Eksegese Amsal pasal 13:1-25

 

Struktur Amsal Pasal 13

  1. Pendahuluan:anak bijak mendengankan didikan (13:1)   
  2. Dampak kata-kata dalam kehidupan seseorang (13:2-6)
  3. Sikap terhadap kekayaan (13:7-11)
  4. Aneka ragam pengajaran hikmat (13:1-19_
  5. Karakter orang benar dan orang fasik serta dampaknya (13:20-25)

 

Eksegese ayat & Arti kata yang dipakai[1]

  • 1a: banyak penafsir yang memberi usul agar kata abh (“seorang bapa”) diganti menjadi ohebh (“orang yang mencintai”). Dengan demikian, ayat 1a bunyinya adalah “Anak yang bijak adalah orang yang mencintai didikan”. Yang lain mengusulkan agar kata musar dibaca Yisma sebagaimana hal itu tercantum dalam banyak naskah Ibrani dan sesuai dengan LXX serta terjemahan Syria. Terjemahan dalam tafsiran ini didasarkan pada teks masoret, yang bisa dipertahankan dengan memperhatikan bentuk paralel kalimat hikmat pada ayat ini. Dalam kalimat hikmat paralel antitesis ini kata “mendengarkan” pada ayat 1b juga berfungsi dalam ayat 1a, walaupun kata itu tidak dicantukan.
  • 4a: Kata naphso memiliki arti dipuaskan
  • 4b. Kata Ibrani tedhussan diartikan sebagai “dipuaskan”, bukan “diberi kelimpahan”. Terjemahan yang sama dilakukan oleh NRSV dan NIV.
  • 9a. Istilah Ibrani yang dipergunkan untuk kata “bercahaya gemilang” adalah yisma yang arti harafiahnya adalah “menyukakan”. Akan tetapi banyak naskah tulisan tangan Ibrani menggunakan kata yitsmath, yang artinya “bercahaya gemilang”. Terjemahan yang terakhir ini lebih cocok dengan subjek (terang)
  • 11a: Kata-kata Ibrani yang dipergunakan untuk “sedikit demi sedikit” adalah alyadh (atas tangan), kata-kata ini bermakna proses pengumpulan yang perlahan, setahap demi setahap, kemungkinan pengertian ini diperoleh dari sistem pertanian Israel kuno.
  • 13: Kata Ibrani yehabhel diterjemahkan “ia akan dihancurkan”.
  • 15a: Kata ethan (tak jelas artinya), lebih baik dibaca edham, akan tetapi merujuk kepada kehancuran mereka.
  • 17a: Kata Ibrani yippol (jatuh) harus dibaca yappil, memiliki arti “membuat orang jatuh” atau “membuat orang terjerumus”.
  • 21a: terjemahan  harafiah dari teks masoret.
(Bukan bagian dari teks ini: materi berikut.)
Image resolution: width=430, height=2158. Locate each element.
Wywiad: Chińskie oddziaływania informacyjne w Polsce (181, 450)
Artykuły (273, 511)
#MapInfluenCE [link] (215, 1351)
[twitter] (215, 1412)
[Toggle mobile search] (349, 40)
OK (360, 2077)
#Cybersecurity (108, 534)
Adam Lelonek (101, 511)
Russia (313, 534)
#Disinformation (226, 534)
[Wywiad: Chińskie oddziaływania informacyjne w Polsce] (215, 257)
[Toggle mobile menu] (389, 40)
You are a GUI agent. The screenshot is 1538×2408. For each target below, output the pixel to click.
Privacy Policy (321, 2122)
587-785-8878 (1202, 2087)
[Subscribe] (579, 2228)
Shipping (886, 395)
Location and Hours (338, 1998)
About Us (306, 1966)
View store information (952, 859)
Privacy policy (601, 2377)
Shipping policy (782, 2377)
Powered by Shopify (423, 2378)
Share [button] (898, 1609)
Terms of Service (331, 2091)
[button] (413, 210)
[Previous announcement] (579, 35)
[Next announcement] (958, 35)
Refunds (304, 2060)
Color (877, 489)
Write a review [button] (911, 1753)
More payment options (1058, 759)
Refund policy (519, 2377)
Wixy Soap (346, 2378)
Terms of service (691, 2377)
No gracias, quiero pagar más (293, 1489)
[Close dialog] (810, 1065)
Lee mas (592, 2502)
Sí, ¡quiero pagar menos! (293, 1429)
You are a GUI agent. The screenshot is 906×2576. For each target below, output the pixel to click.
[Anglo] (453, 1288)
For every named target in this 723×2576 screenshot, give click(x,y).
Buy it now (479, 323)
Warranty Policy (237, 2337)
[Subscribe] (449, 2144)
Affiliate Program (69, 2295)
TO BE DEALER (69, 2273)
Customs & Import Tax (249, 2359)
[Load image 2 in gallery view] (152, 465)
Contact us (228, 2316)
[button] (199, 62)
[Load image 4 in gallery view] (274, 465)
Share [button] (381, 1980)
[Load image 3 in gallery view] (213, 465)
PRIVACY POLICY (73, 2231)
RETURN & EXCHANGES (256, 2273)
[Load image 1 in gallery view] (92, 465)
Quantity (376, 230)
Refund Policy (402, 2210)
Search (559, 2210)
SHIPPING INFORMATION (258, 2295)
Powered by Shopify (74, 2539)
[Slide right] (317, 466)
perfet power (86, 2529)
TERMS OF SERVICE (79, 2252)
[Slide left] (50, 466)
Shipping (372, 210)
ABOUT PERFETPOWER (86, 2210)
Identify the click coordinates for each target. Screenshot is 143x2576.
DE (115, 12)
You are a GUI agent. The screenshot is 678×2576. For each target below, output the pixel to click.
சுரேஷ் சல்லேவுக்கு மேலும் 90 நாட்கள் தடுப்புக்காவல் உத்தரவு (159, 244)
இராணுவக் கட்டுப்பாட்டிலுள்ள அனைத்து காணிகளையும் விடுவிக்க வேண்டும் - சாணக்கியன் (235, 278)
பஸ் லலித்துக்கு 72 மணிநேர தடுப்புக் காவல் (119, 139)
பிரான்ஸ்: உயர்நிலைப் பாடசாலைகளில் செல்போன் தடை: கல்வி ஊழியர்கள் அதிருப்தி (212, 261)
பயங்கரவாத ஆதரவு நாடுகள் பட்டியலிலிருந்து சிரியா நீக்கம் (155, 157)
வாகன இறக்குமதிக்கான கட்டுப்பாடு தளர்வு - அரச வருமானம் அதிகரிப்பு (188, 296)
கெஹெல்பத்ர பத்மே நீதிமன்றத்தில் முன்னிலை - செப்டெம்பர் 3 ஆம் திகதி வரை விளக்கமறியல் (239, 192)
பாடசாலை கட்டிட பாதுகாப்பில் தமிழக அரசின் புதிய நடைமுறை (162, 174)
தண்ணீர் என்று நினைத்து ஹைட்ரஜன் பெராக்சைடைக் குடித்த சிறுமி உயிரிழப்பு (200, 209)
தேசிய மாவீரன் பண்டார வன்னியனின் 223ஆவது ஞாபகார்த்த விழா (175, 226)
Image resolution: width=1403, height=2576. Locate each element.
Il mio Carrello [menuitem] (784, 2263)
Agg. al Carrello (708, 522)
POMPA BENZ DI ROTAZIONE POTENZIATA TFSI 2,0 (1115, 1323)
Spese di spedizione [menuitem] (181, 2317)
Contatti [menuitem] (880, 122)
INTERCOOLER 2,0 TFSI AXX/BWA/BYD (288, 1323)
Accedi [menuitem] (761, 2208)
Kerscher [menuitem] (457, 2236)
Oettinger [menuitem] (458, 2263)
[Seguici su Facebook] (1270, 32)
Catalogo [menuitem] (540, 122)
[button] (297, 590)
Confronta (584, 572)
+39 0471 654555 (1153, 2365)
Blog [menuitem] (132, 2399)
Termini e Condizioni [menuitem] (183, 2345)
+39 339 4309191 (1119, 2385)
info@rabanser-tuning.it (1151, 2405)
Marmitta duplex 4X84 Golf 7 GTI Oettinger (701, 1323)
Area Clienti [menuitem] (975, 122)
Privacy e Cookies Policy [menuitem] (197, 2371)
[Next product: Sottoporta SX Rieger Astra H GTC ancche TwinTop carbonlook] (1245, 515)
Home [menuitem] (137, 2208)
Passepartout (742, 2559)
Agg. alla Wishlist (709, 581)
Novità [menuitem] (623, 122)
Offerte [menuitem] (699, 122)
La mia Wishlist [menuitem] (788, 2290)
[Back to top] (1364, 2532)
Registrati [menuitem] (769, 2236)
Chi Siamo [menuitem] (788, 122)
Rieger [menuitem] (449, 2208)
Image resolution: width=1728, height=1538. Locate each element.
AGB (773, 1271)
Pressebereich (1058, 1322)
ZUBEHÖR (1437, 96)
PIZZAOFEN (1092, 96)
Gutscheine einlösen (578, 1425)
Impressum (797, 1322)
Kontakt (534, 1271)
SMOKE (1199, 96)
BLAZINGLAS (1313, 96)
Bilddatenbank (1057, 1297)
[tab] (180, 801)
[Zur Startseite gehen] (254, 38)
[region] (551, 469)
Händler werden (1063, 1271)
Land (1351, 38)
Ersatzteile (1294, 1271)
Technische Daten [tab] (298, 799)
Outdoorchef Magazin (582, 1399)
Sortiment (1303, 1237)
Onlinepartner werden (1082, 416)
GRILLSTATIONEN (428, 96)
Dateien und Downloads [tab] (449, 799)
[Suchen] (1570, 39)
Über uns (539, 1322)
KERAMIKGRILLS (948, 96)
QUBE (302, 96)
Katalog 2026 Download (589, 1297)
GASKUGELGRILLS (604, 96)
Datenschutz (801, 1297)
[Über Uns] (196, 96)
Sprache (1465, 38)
Kata yesallem (kata kerja qal bentuk imperfek) dibaca yaslim diterjemahkan “melengkapi” atau “membuat menjadi lengkap”, bukan “ membalas” sehingga bunyi ayat 21b “ia melngkapi orang benar”.
  • 23a: arti harafiah kata Ibrani rasim adalah “kepala-kepala” atau “para pemimpin”. Lebih baik bila kata rasim dipahami sebagai bentuk jamak dari kata kerja bentuk pastisipel rus. Dengan demikian arti kata ini adalah “orang-orang miskin”.
  • 23b: Kata Ibrani yes dipahami sebagai harta.

           

Metafora/ Perumpamaan

Dalam kehidupan Israel kuno, lampu yang menyala menjadi tanda adanya kehidupan dan kegiatan dalam sebuah rumah karena itu pelita adalah sumber kehidupan. Pelita juga menjadi simbol sukacita dan kelimpahan material. Dalam ay.9b pelita yang padam menjadi simbol kehidupan yang gelap tanpa harapan, kesusahan dan kemiskinan. Kefasikan akan merusak kegiatan bahkan kehidupan si orang fasik dan keluarganya.

 

Arti Kebiasaan dan Budaya Kuno

Di dunia Timur Dekat Kuno hikmat adalah dari kehidupan rohani dan kebudayaan yang sangat dihargai. Hikmat berisikan kesenian, teknik dan ilmu teoritis serta etika. Meskipun tedapat differensiasi dan spesialisasi dalam hikmat itu, namun hubungan dengan pusat rohaninya tidak pernah hilang. Sebab di dunia Timur Dekat Kuno persekutuan manusia adalah merupakan suatu kesatuan di bidang agama dan sosial sekitar satu pusat yaitu Takhta dan Bait, dan keduanya ini mempunyai ikatan yang erat. Raja merupakan pusat dan kaum imam adalah hambanya dihadapan dewa dan hal ini juga merupakan instansi sentral ilmu pengetahuan. Berbeda dengan hikmat atau filsafat Yunani yang terlepas dari agama. Tetapi di Israel dasar kebijaksanaan itu bersifat religius teologis. Karena itu tidak bisa menyebut hikmat sebagai “humanistis” seperti filsafat Yunani. Kebijaksanaan ini khsusunya aktual di Mesir, tetapi juga di Babylon dan Asyur, yaitu dikalangan para pegawai tinggi istana, para cendekiawan yang berfungsi sebagai sekretaris atau penulis sejarah. Sejak jaman Raja Salomo, justru di kalangan pegawai-pegawai kerajaan hikmat menjadi populer (Yer. 8:8; 18:18; 36:12). Dalam kitab Amsal terdapat kebijaksanaan rohani Israel dan juga pengaruh kebijaksanaan mesir. Kitab Amsal dilatarbelakangi oleh sifat yang internasional dan yang religius etis, artinya Allah selalu berada di pusat pemikiran.[2]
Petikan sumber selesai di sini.